(Dataset items)
────

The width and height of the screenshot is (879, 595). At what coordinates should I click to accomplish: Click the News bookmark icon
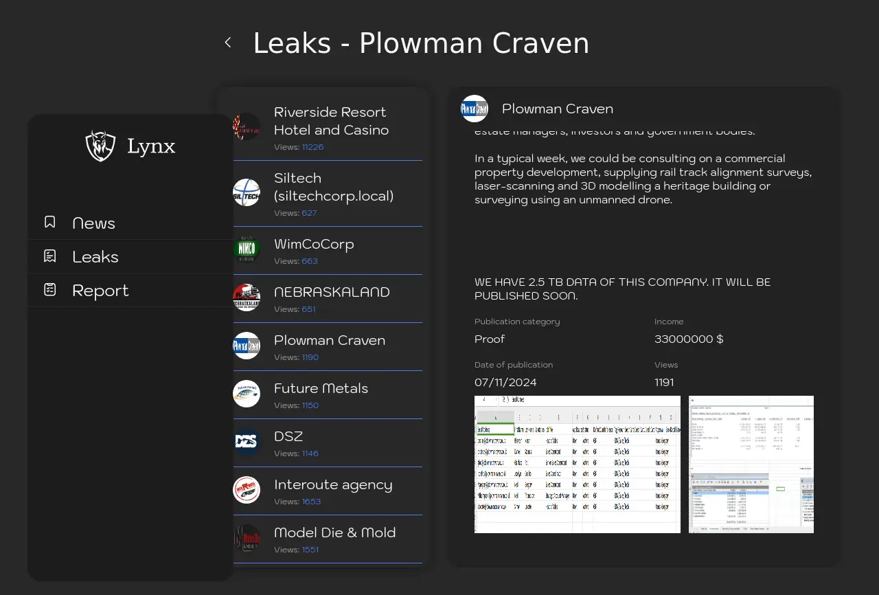coord(50,222)
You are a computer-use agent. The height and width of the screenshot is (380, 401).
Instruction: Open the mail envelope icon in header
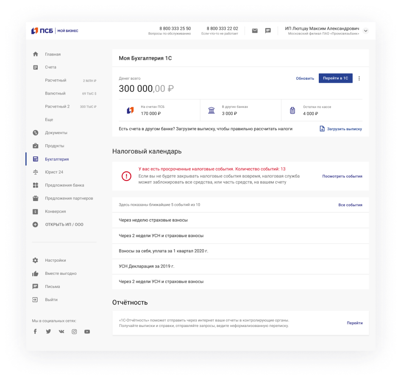[255, 31]
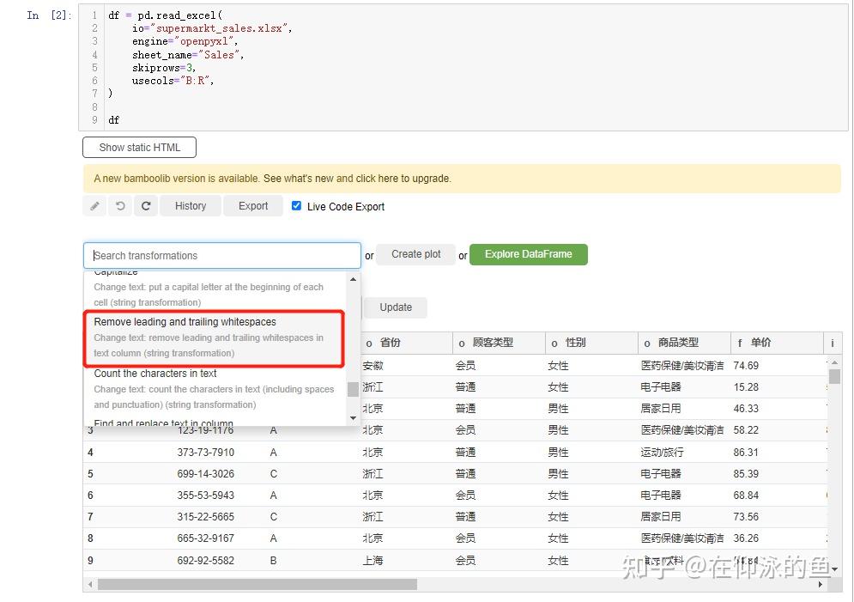
Task: Click the horizontal scrollbar below the table
Action: pos(257,583)
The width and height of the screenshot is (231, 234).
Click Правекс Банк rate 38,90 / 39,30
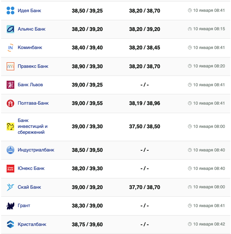coord(87,66)
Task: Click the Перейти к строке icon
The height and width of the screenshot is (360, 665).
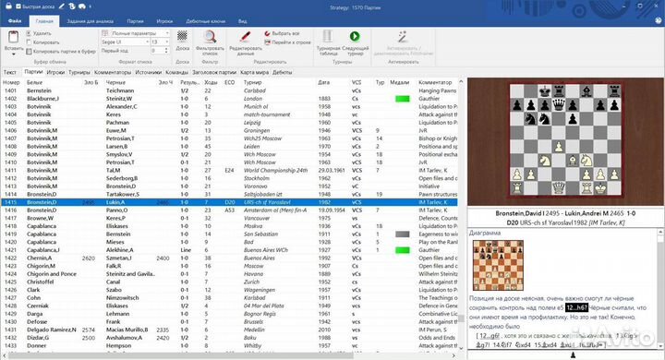Action: click(267, 42)
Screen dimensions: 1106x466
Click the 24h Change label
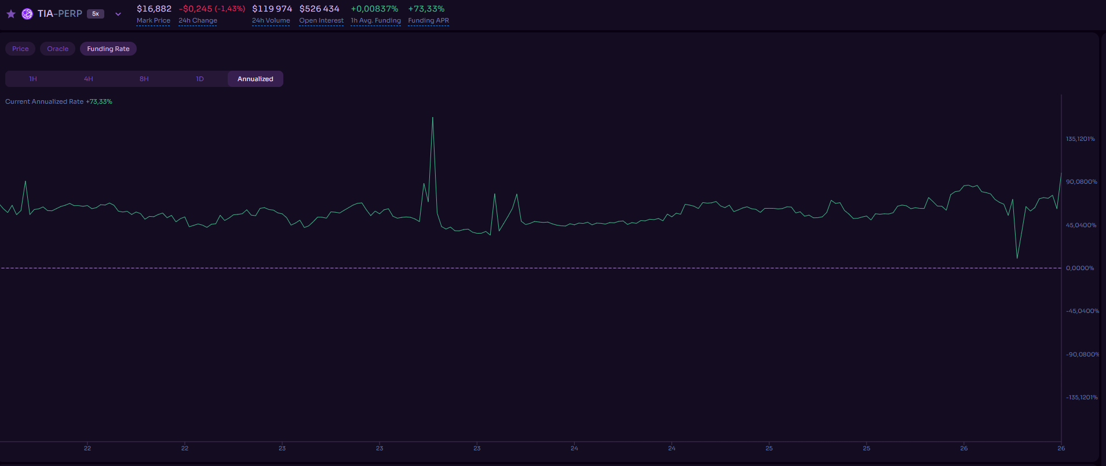tap(198, 21)
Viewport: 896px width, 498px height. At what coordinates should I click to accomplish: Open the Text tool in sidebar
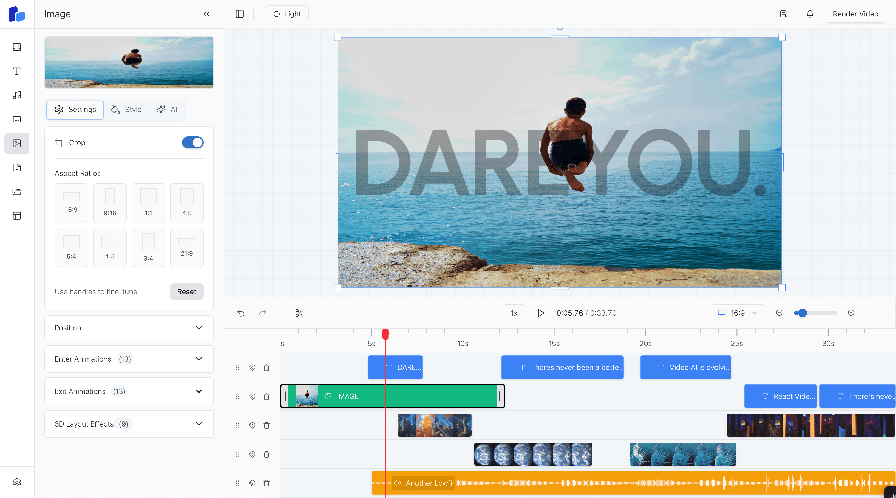click(x=17, y=71)
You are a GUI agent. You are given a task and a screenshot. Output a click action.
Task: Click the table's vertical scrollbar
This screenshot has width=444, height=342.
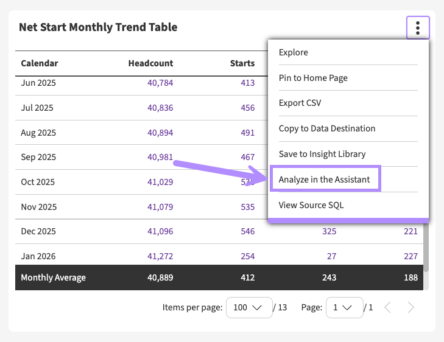pyautogui.click(x=426, y=243)
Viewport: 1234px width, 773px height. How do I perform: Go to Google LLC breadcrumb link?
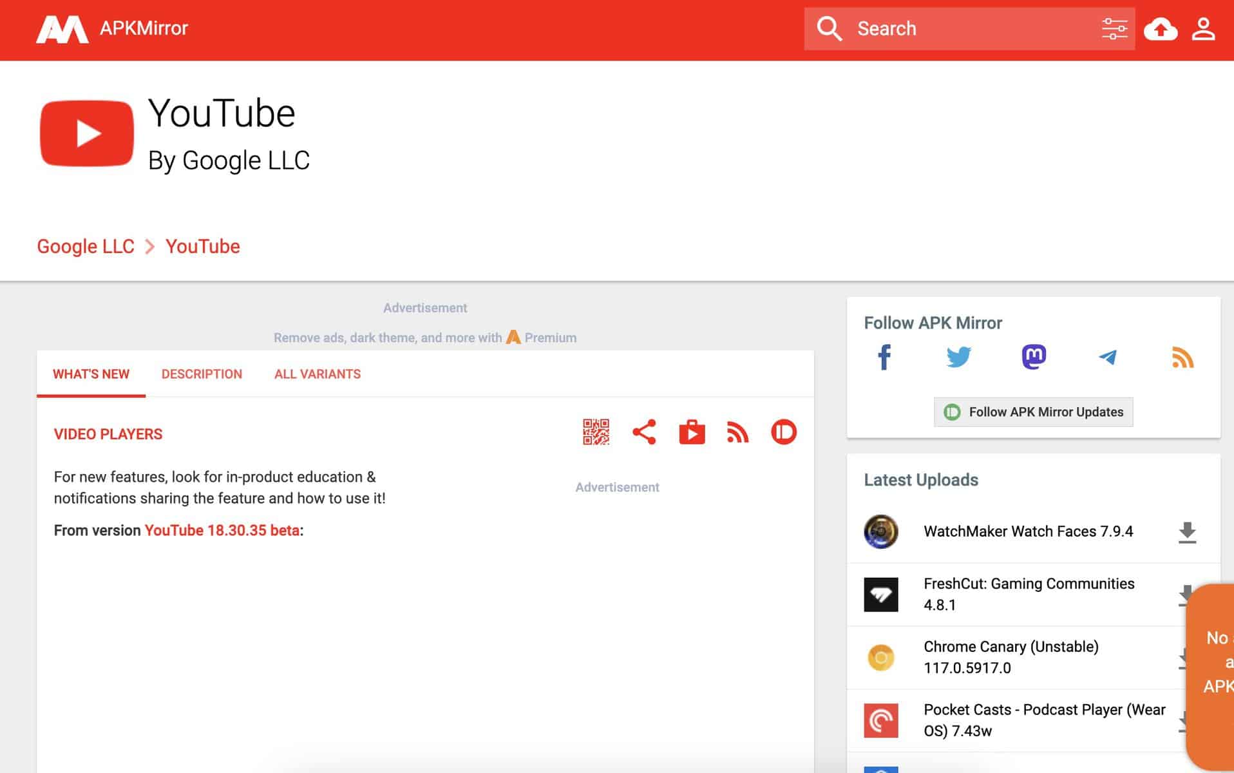(86, 247)
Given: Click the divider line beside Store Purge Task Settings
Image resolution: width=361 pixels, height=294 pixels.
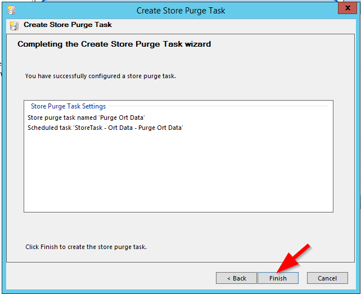Looking at the screenshot, I should click(218, 106).
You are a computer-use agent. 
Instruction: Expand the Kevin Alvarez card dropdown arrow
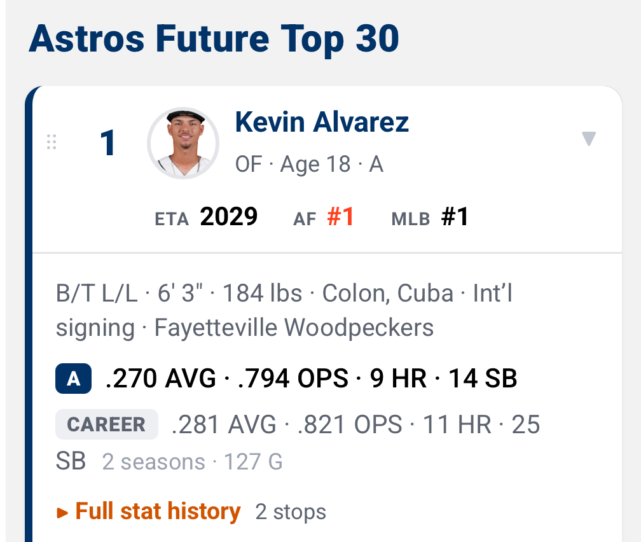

────

--- Exercise brief ---
Edit all of the dataset items above so that "Instruction" becomes "Goal" wherever it occurs, with nothing else altered. Omit the pictures from your version.

--- Result below ---
The width and height of the screenshot is (879, 595). At what coordinates should I click to accomplish: Click the News bookmark icon
coord(50,222)
You are a computer-use agent. The height and width of the screenshot is (380, 401).
Goal: Open the mail envelope icon in header
[255, 31]
Task: Click the horizontal scrollbar below the table
Action: pos(257,583)
The width and height of the screenshot is (231, 234).
Click Правекс Банк rate 38,90 / 39,30
coord(87,66)
Task: Click the Перейти к строке icon
The height and width of the screenshot is (360, 665).
Action: click(267, 42)
Screen dimensions: 1106x466
Click the 24h Change label
tap(198, 21)
Viewport: 896px width, 498px height. At what coordinates should I click to accomplish: Open the Text tool in sidebar
click(x=17, y=71)
You are a GUI agent. You are given a task and a screenshot. Output a click action.
Task: Click the table's vertical scrollbar
This screenshot has width=444, height=342.
pyautogui.click(x=426, y=243)
Viewport: 1234px width, 773px height. How do I perform: Go to Google LLC breadcrumb link?
(86, 247)
Given: Click the divider line beside Store Purge Task Settings
Image resolution: width=361 pixels, height=294 pixels.
Looking at the screenshot, I should click(218, 106).
You are a computer-use agent. 
Goal: Expand the Kevin Alvarez card dropdown arrow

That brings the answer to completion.